Jarraud released the update on the eve of an international scientific conference in New York, co-sponsored by the WMO, which seeks to better understand El Niño and its impacts and increase affected countries' abilities to adapt. At a press conference Monday, Jarraud linked the record-breaking Pacific hurricane season and peat fires in Indonesia—which released the equivalent of Brazil's annual emissions in just three weeks—to El Niño. The WMO Secretary-General said to expect hotter and more frequent heat waves, more flooding and more of the most severe storms.

The WMO also blamed El Niño for the ongoing major coral bleaching event, which may become the worst global coral die off in history, as well as droughts in Southeast Asia, Australia and parts of Africa, and flooding in South America.

As for the timing of El Niño, just before the COP21 Paris climate talks, Jarraud offered a fresh perspective. “It is not because of the COP, but because of the laws [of] physics and the interaction of the ocean and atmosphere," he said. "Nature doesn’t know about the timing of the COP, but the COP knows about the timing of nature."

At least by one measure, this El Niño hit a new record, though. Data from the National Oceanic and Atmospheric Administration revealed that "the region of the Pacific generally used to gauge El Niño’s strength has officially surpassed the 1997-98 super El Niño in terms of warmth," reports Climate Central.

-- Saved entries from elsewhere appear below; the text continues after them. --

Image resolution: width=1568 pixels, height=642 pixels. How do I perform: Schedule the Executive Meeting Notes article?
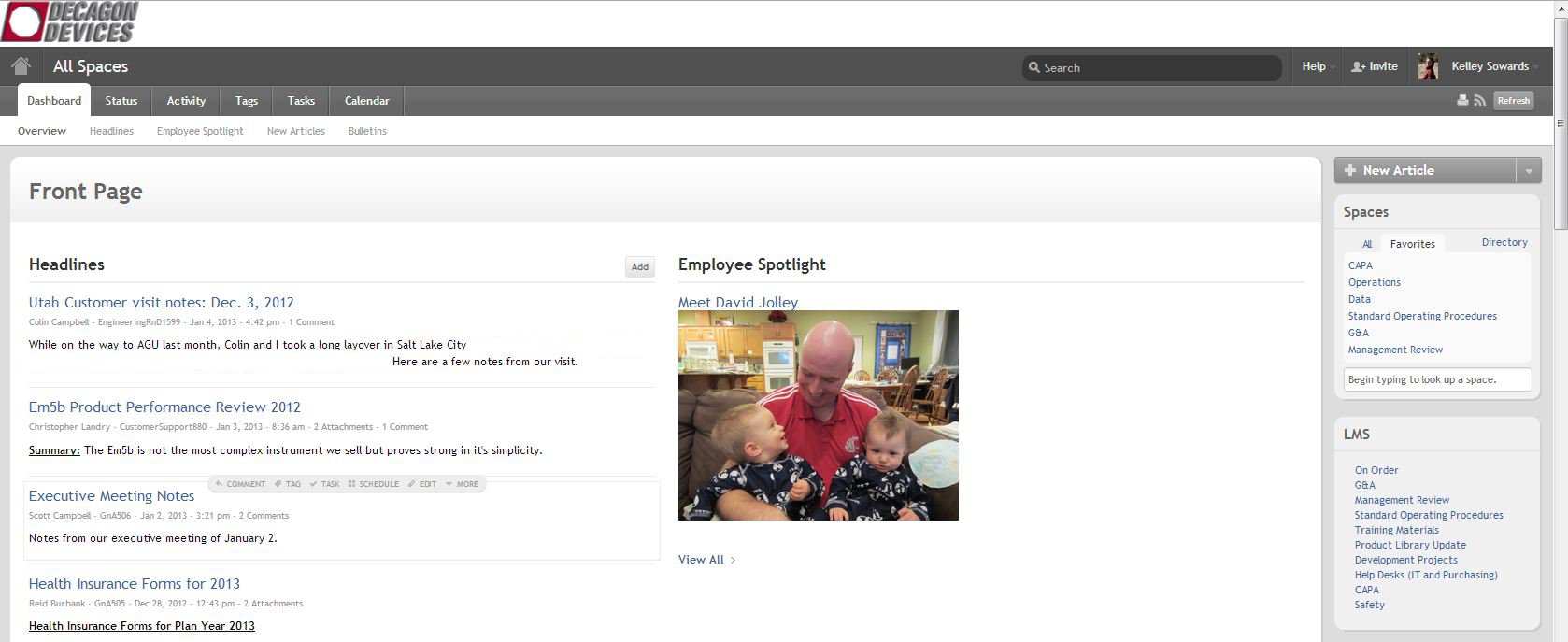click(x=374, y=484)
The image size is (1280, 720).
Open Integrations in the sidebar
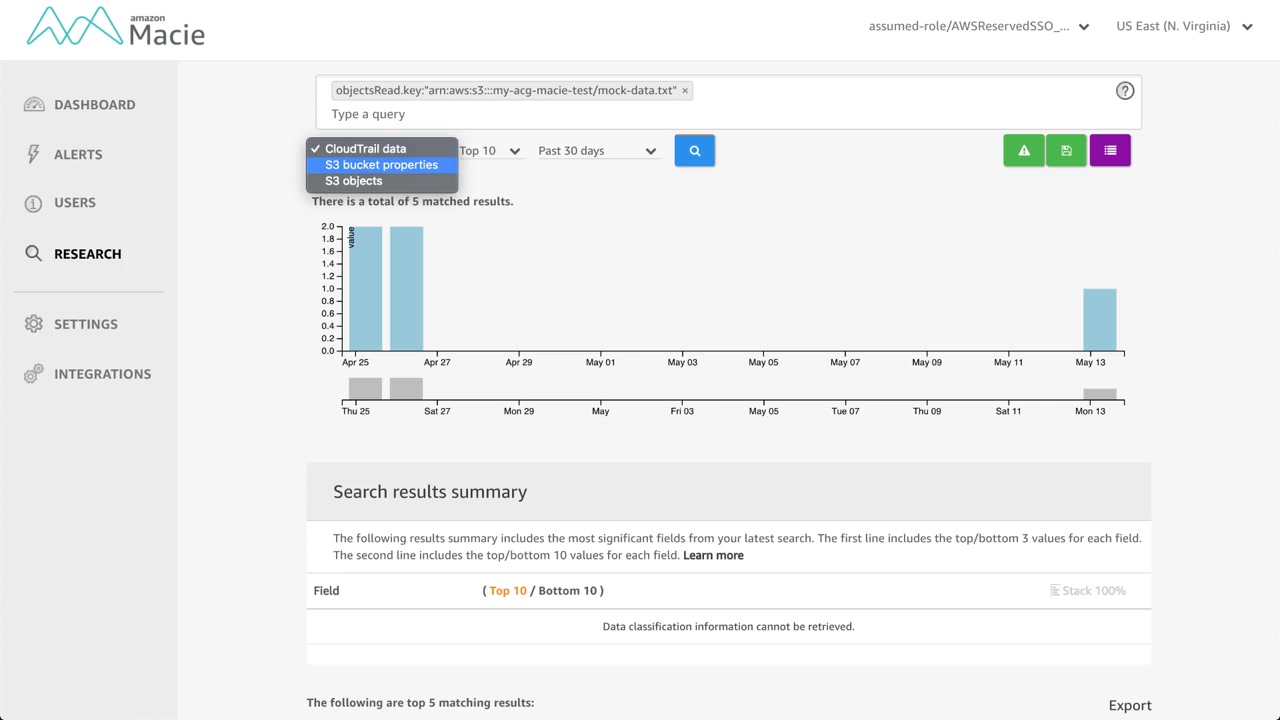102,374
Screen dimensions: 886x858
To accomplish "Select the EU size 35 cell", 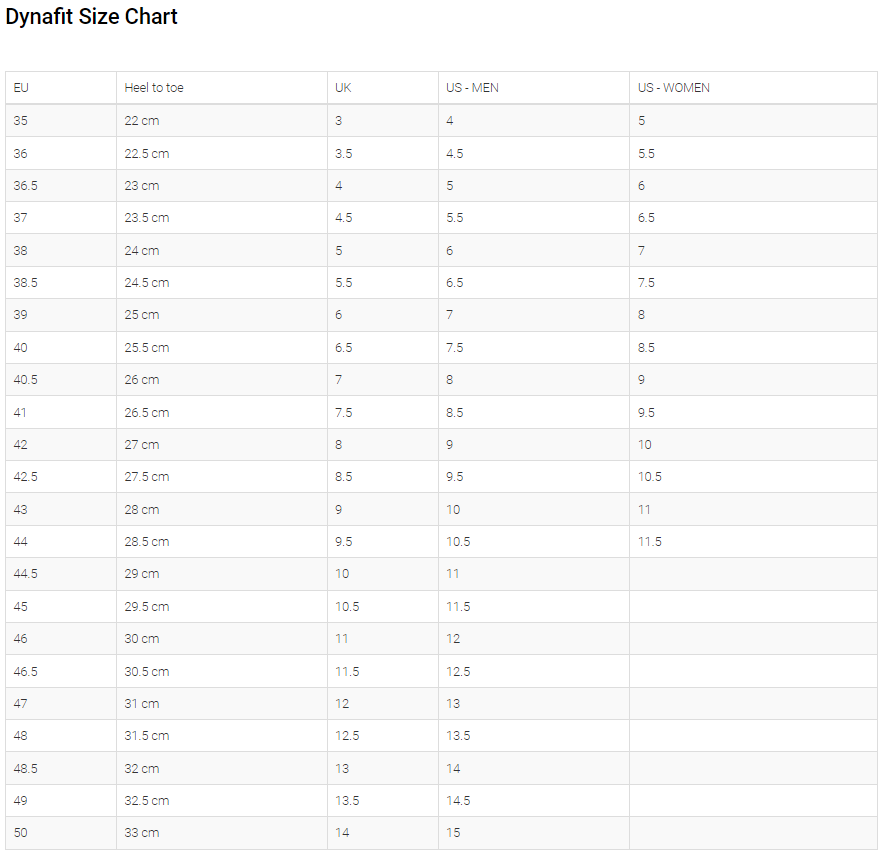I will (21, 121).
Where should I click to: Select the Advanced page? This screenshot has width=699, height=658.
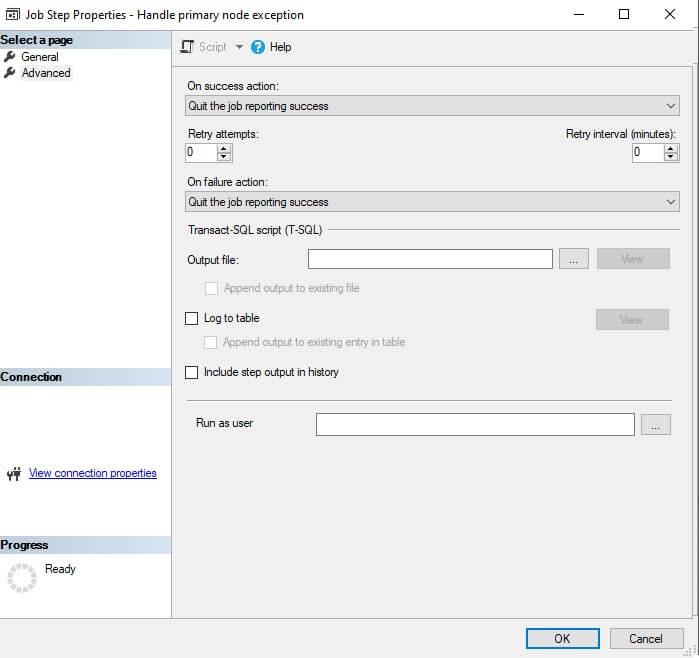click(46, 73)
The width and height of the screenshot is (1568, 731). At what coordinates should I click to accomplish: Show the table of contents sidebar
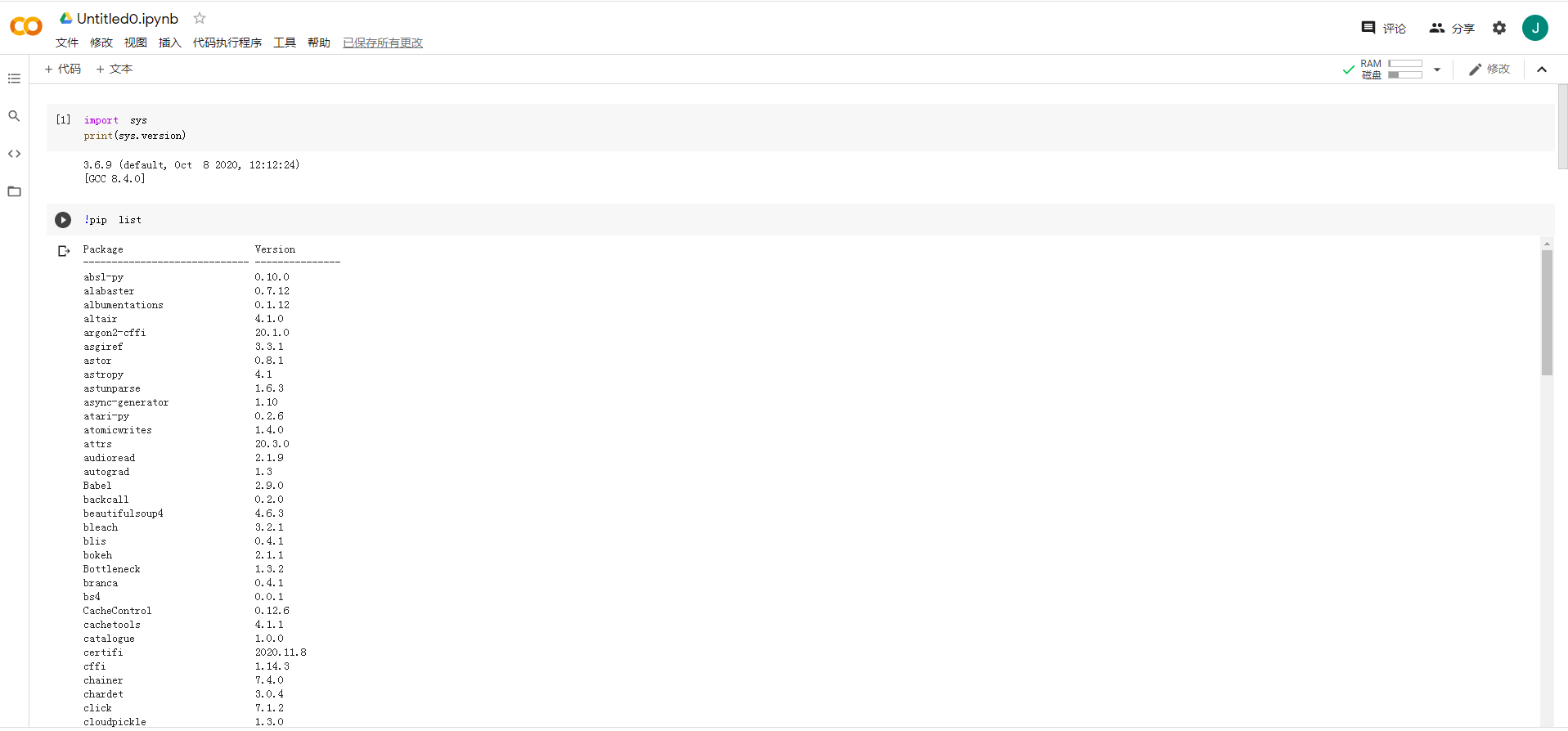coord(14,78)

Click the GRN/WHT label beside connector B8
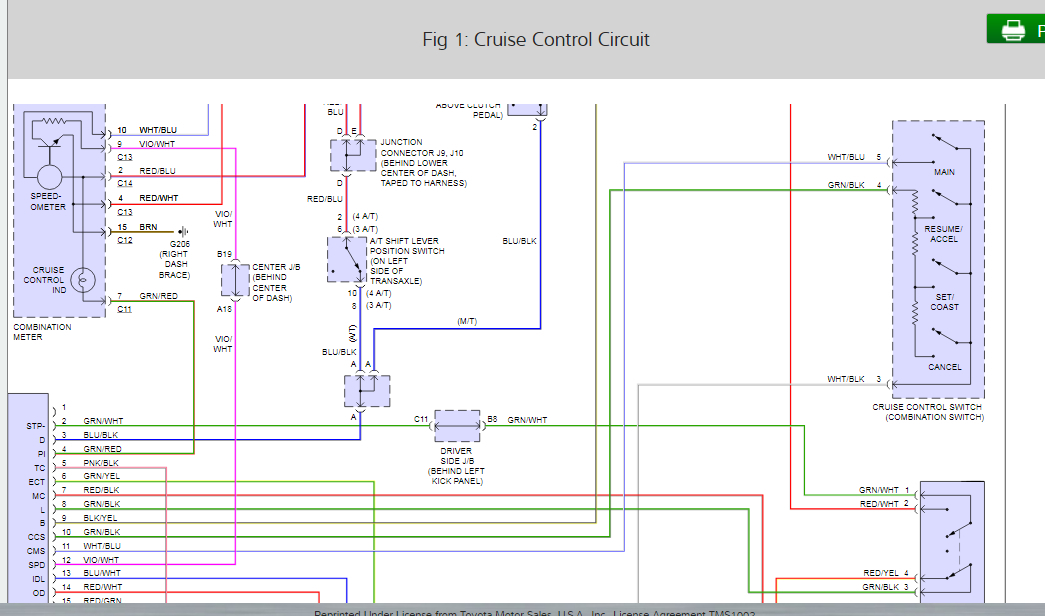coord(528,420)
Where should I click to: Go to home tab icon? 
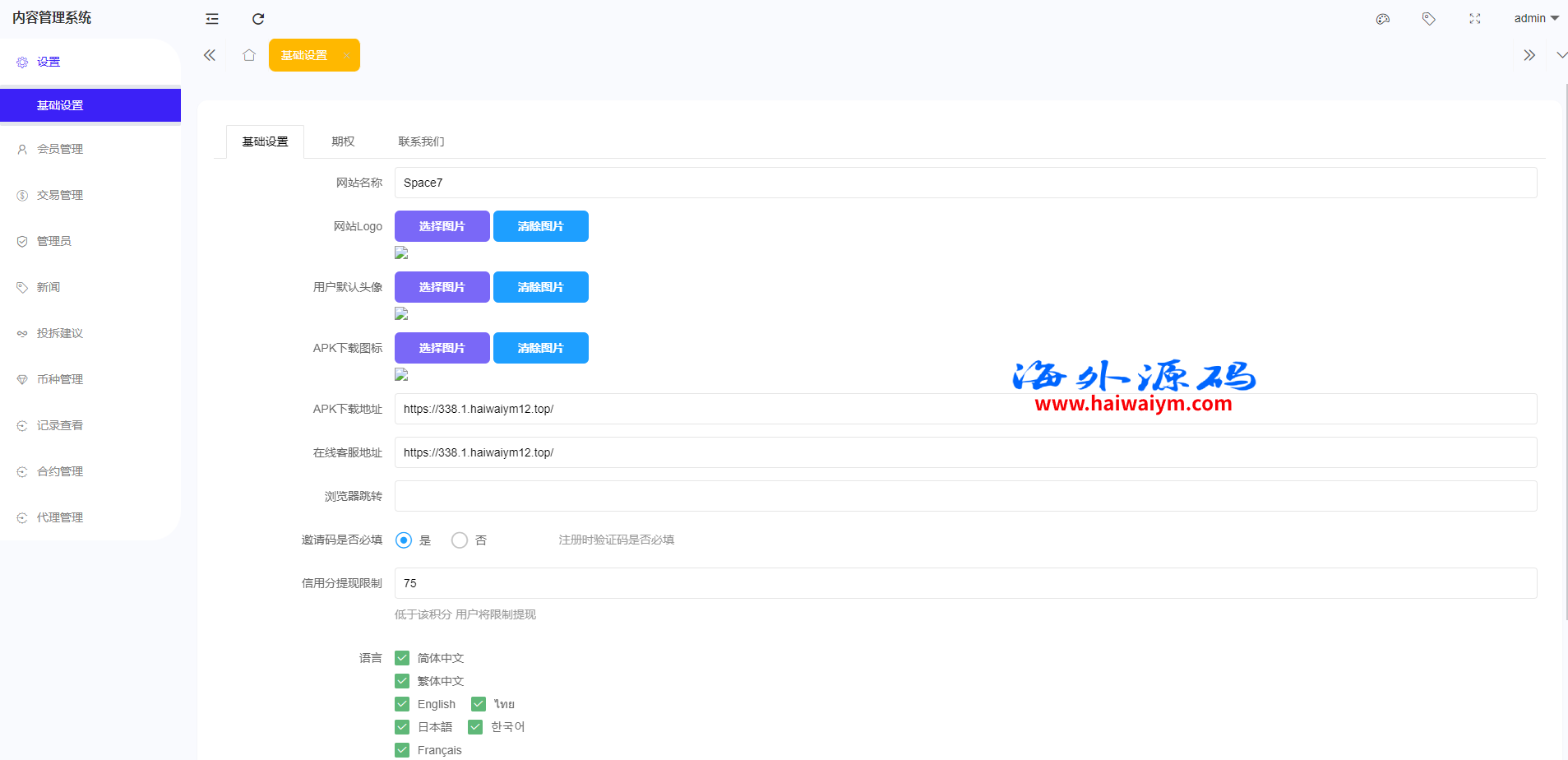click(249, 55)
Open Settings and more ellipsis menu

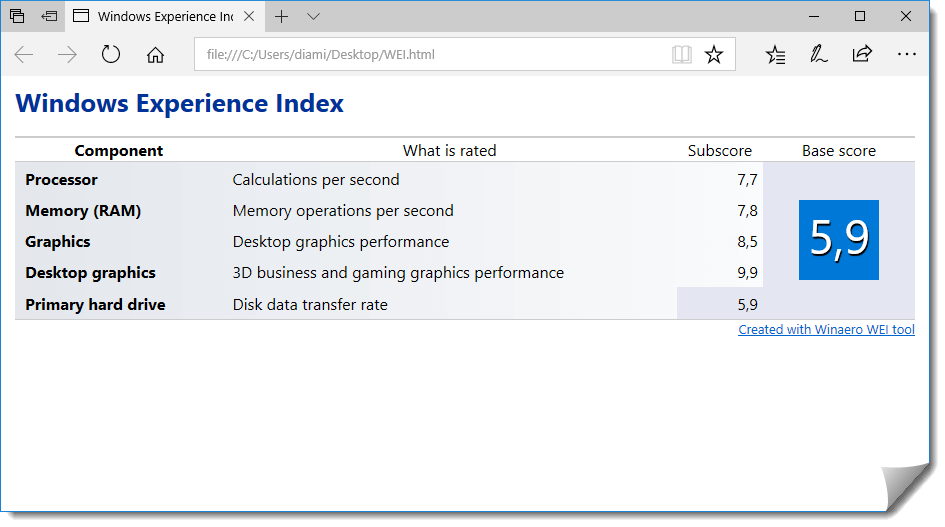pos(906,55)
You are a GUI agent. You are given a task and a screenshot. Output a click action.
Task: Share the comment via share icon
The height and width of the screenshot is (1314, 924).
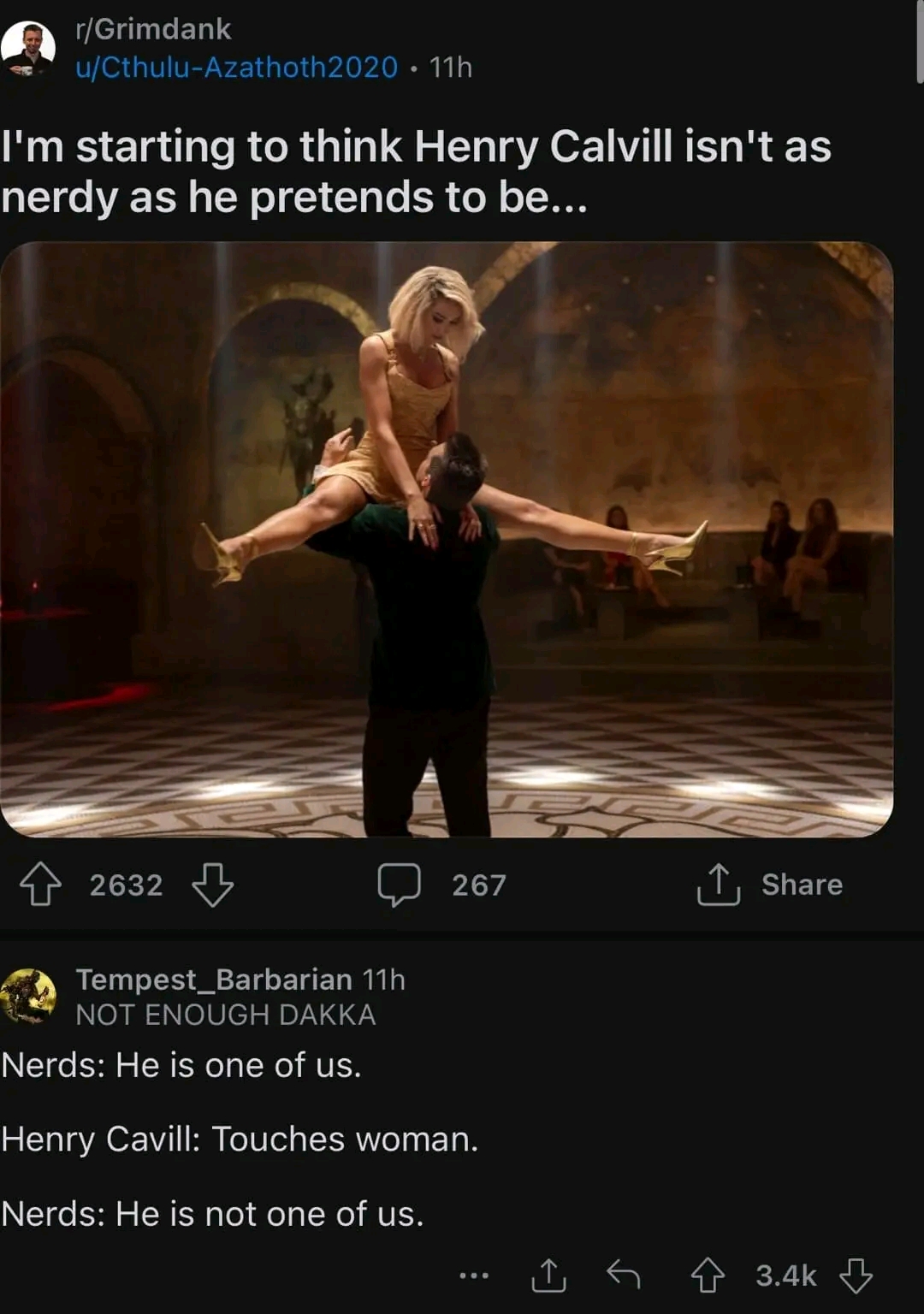pos(549,1275)
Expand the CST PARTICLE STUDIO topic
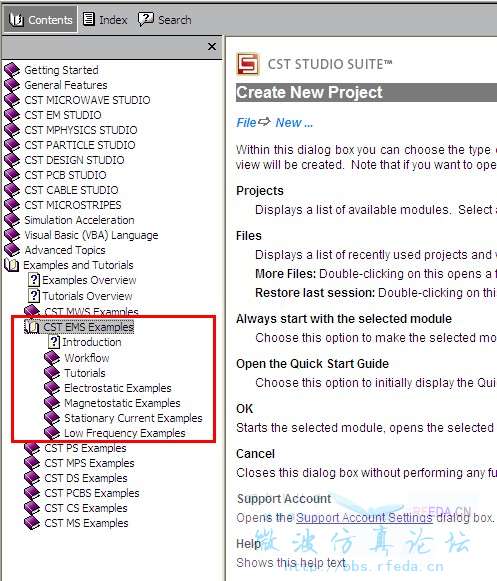 pos(80,145)
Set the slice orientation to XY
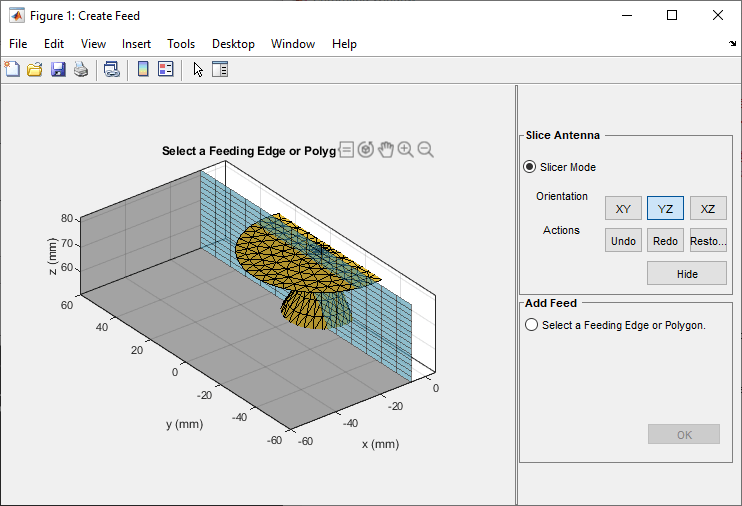This screenshot has height=506, width=742. 623,209
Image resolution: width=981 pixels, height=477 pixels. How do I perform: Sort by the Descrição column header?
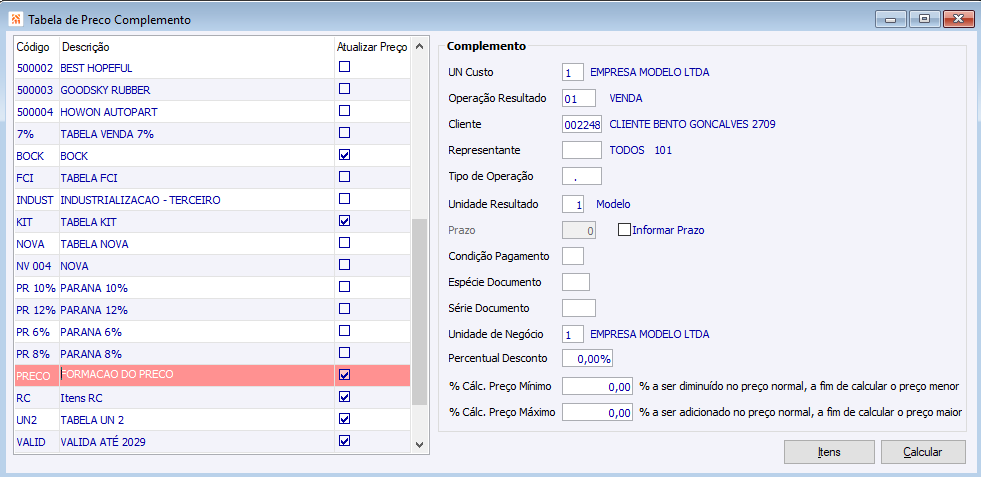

The region where the measurement was taken—the Niño 3.4 region—hit a new weekly record of 5.4 degrees Fahrenheit (three degrees Celsius) above normal. That surpasses the previous weekly record of five degrees Fahrenheit (2.8 degrees Celsius) set by the 1997-98 event. "It remains to be seen if this is the peak and if so, how long it lasts," said Climate Central.

By at least one measure, this is the strongest El Niño on record. Photo credit: Climate Central

Climate Central offered a fair warning, though, for anyone ready to clock this year as number one:

While everybody loves a good record, it’s worth keeping any debate about the strongest El Niño on record in perspective. The Niño 3.4 region is an important one to monitor in terms of global impacts, but it’s only one of a handful of regions scientists monitor to assess El Niño’s strength and characteristics. Areas off the coast of Peru and the far eastern Pacific were warmer during the 1997-98 El Niño. It also remains to be seen if this year’s event will set an all-time monthly or seasonal record, which would bolster its case for strongest, biggest or whatever-ist on record.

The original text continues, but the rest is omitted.